日本との関係が深まるトルコ。その公用語がトルコ語です
トルコ語

トルコは東と西が出会う国。カッパドキアの奇観の国。世界でも指折りの親日的な国。ブルーモスクの神秘の青が見られる国。同時にローマの円形劇場の遺跡にも立てる国・・・・・・。そんなトルコに住む人たちとじかに交流し、彼らの言葉や文化や宗教や、それに歴史や政治を深く理解するための鍵がトルコ語です。
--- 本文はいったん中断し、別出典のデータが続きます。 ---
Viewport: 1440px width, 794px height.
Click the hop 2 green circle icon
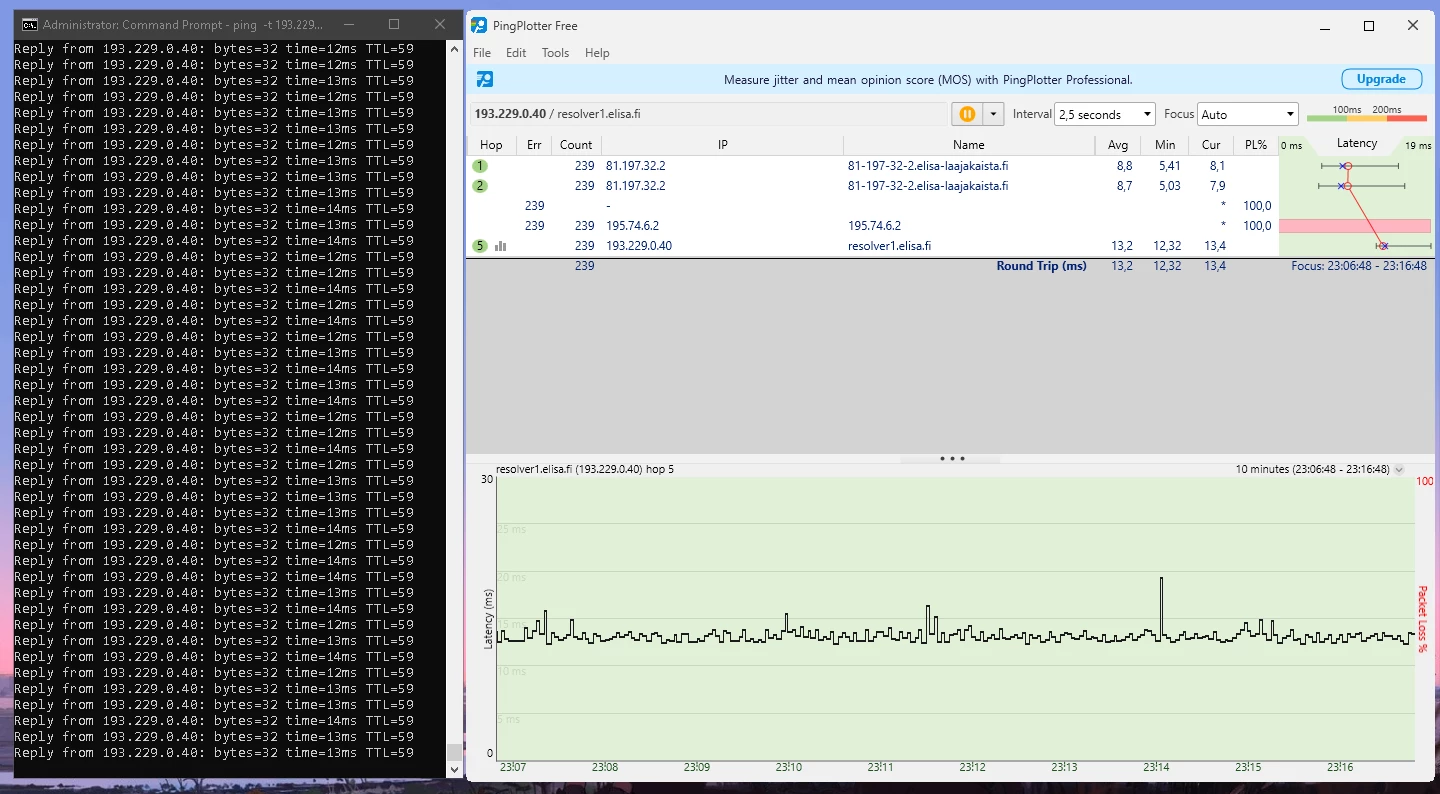[480, 186]
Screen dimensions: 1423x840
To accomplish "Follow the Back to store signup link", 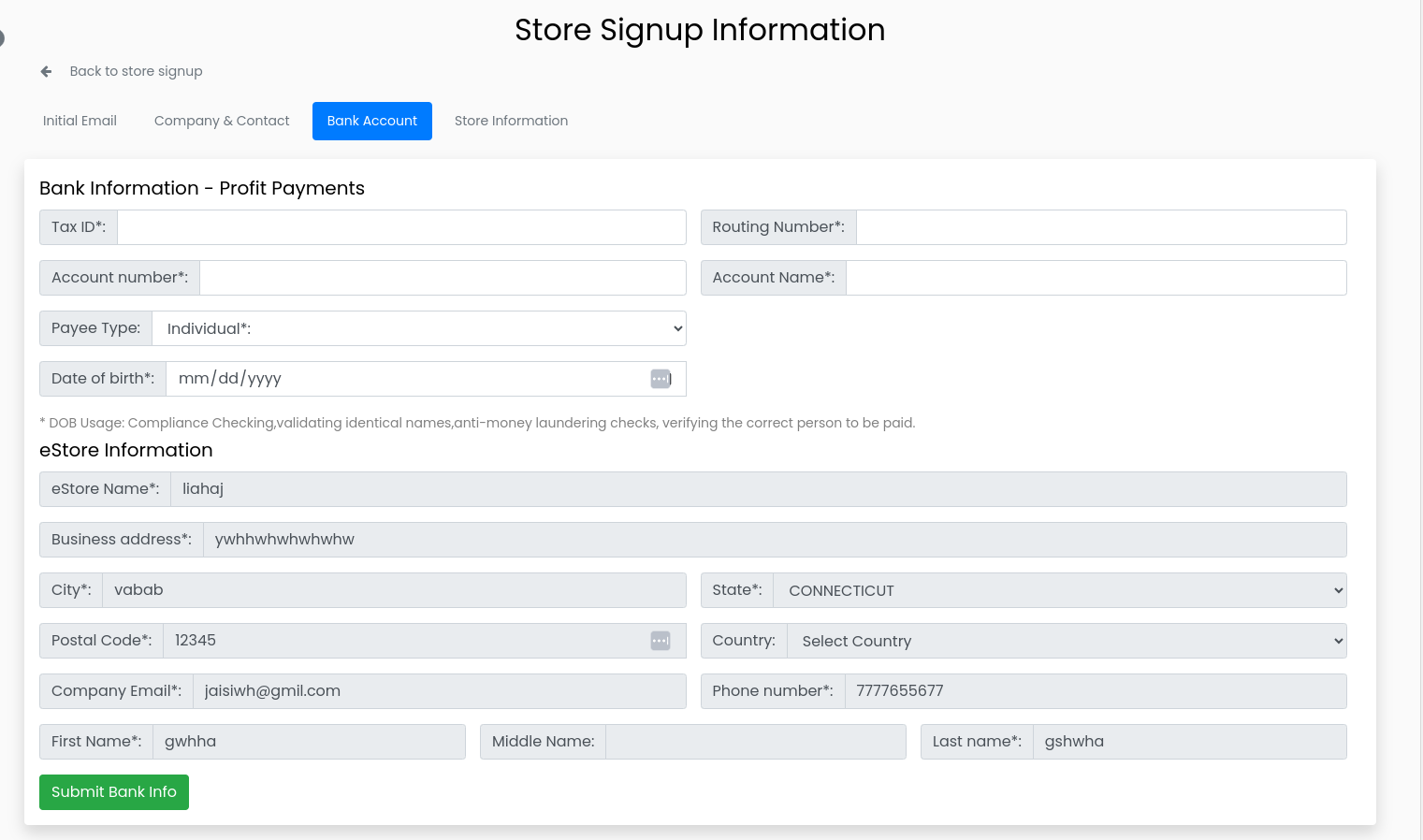I will [136, 71].
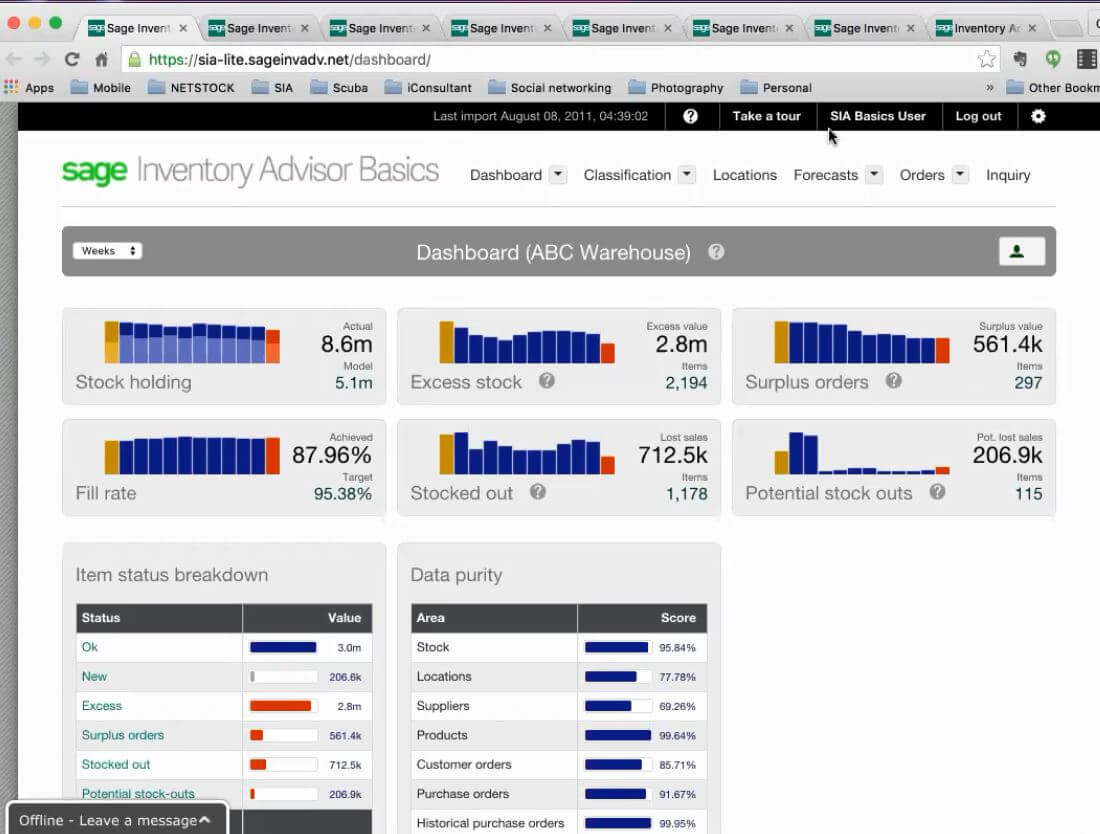This screenshot has width=1100, height=834.
Task: Click the user profile icon on the Dashboard header
Action: (x=1020, y=252)
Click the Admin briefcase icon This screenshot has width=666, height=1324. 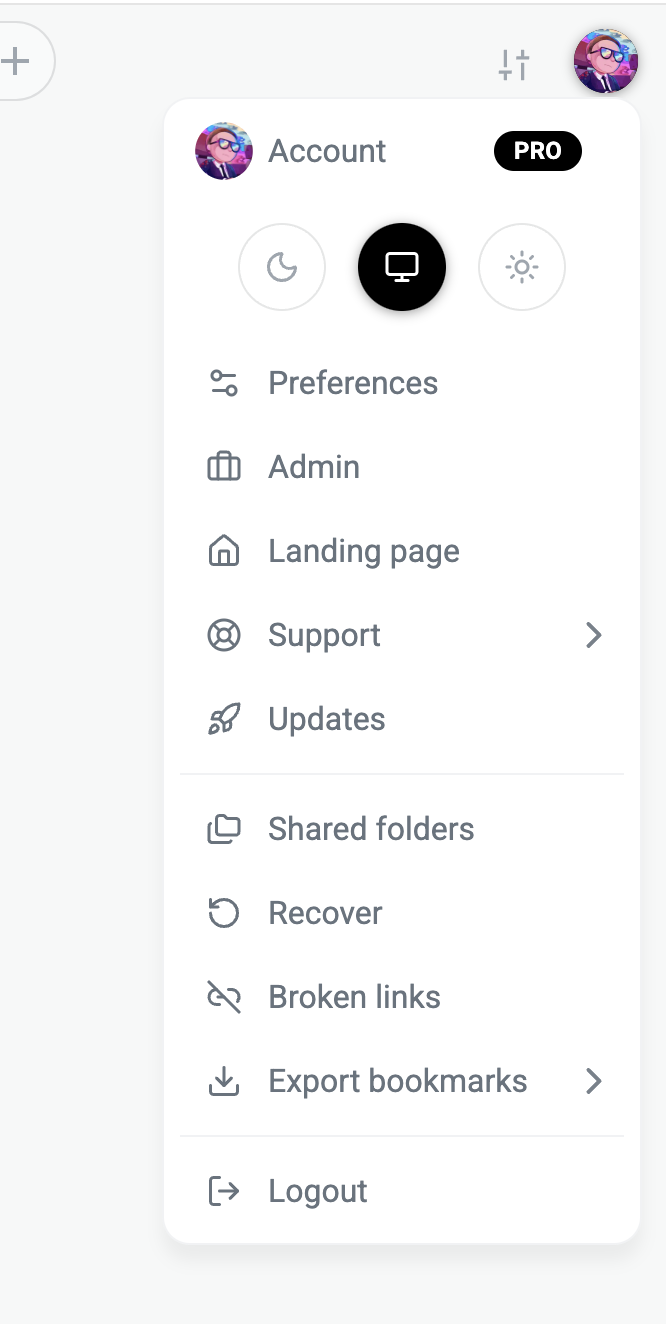pyautogui.click(x=224, y=467)
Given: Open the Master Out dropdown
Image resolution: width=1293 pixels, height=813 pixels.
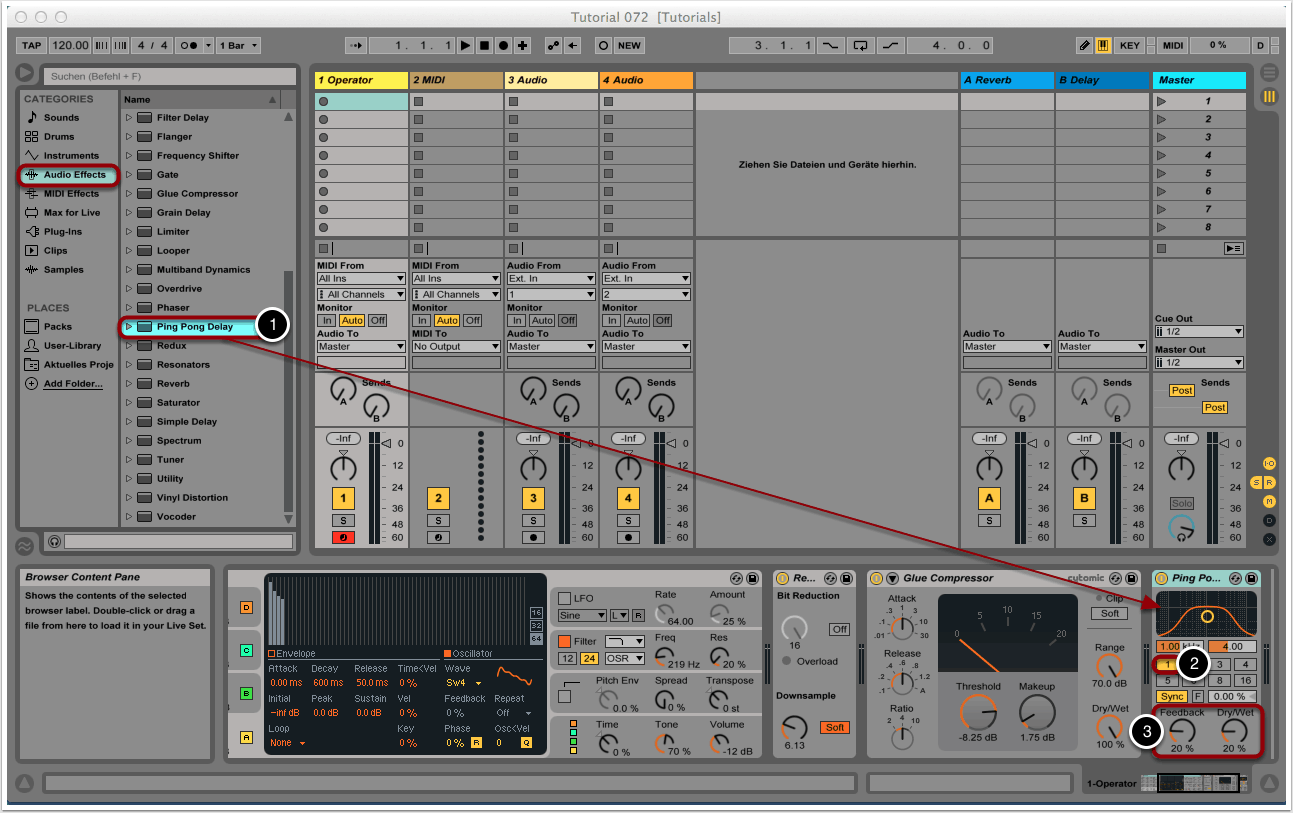Looking at the screenshot, I should pos(1199,363).
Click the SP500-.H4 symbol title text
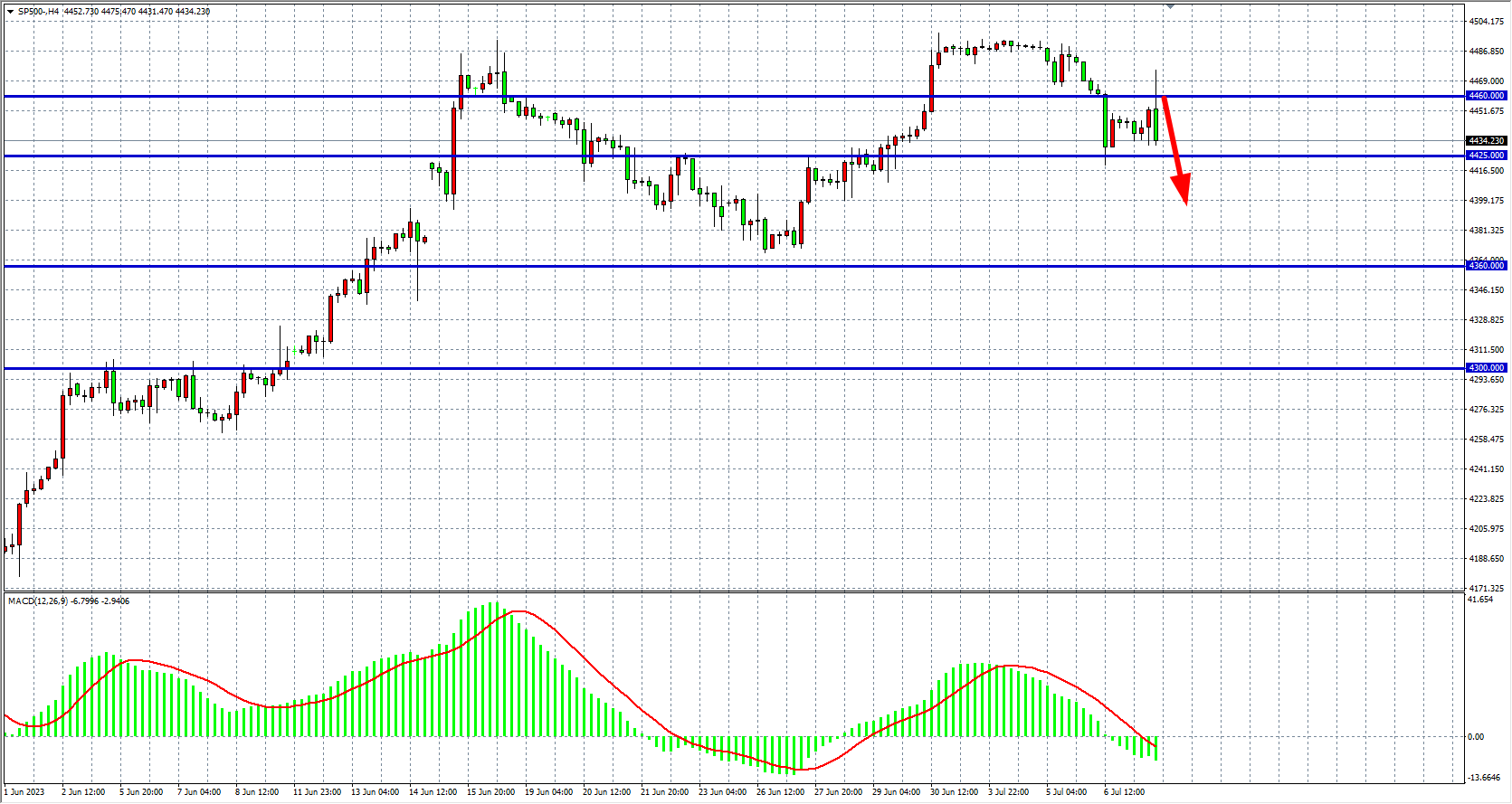The height and width of the screenshot is (804, 1512). point(39,12)
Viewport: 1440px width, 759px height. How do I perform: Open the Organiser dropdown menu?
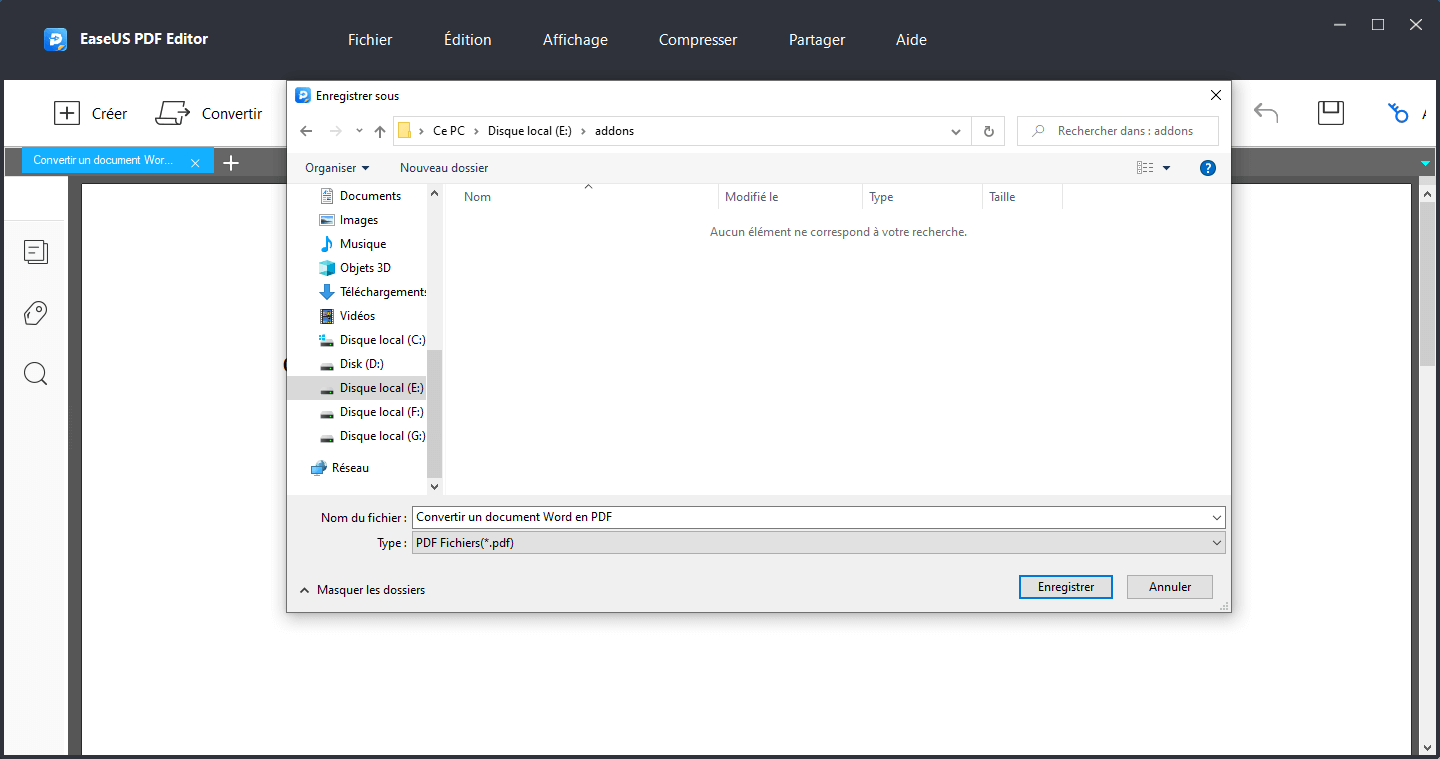336,167
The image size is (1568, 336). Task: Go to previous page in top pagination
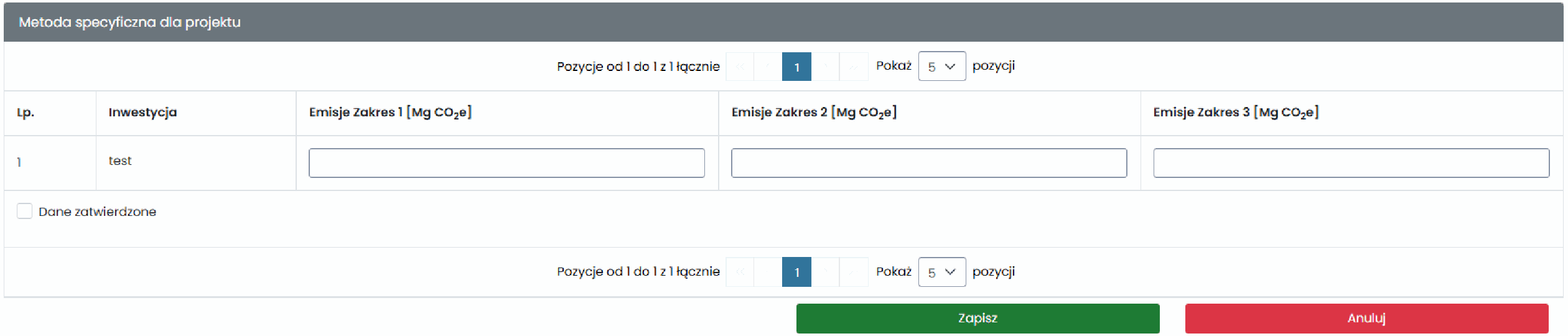[768, 67]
そしてトルコ語を学ぶことは世界を学ぶことにもつながります。イスラムの国なのにEU(ヨーロッパ連合)に入ろうとしているのはなぜだろう。世界史で習った「オスマン・トルコ」が、何世紀にもわたって中東とバルカンに平和を保障していた秘密は?トルコ語は、このように過去においても現在においても、世界を客観的に理解するために欠かせない言語だったのです。 教科書は本学トルコ語オリジナルです。これを1年の1学期の間、週4コマ集中的に学習して文法の基礎を確立します。これは日本人のスタッフが担当しますが、あと2コマはトルコ人の専任が担当して、おもに会話とヒアリングを練習してゆきます。トルコにある協定校から常にふたり以上の留学生が来ていますので、彼らと身近に接する機会もあります。もちろんトルコへの留学のチャンスもあります。協定校への長期留学のほか、夏学期・冬学期を利用した短期留学も盛んです。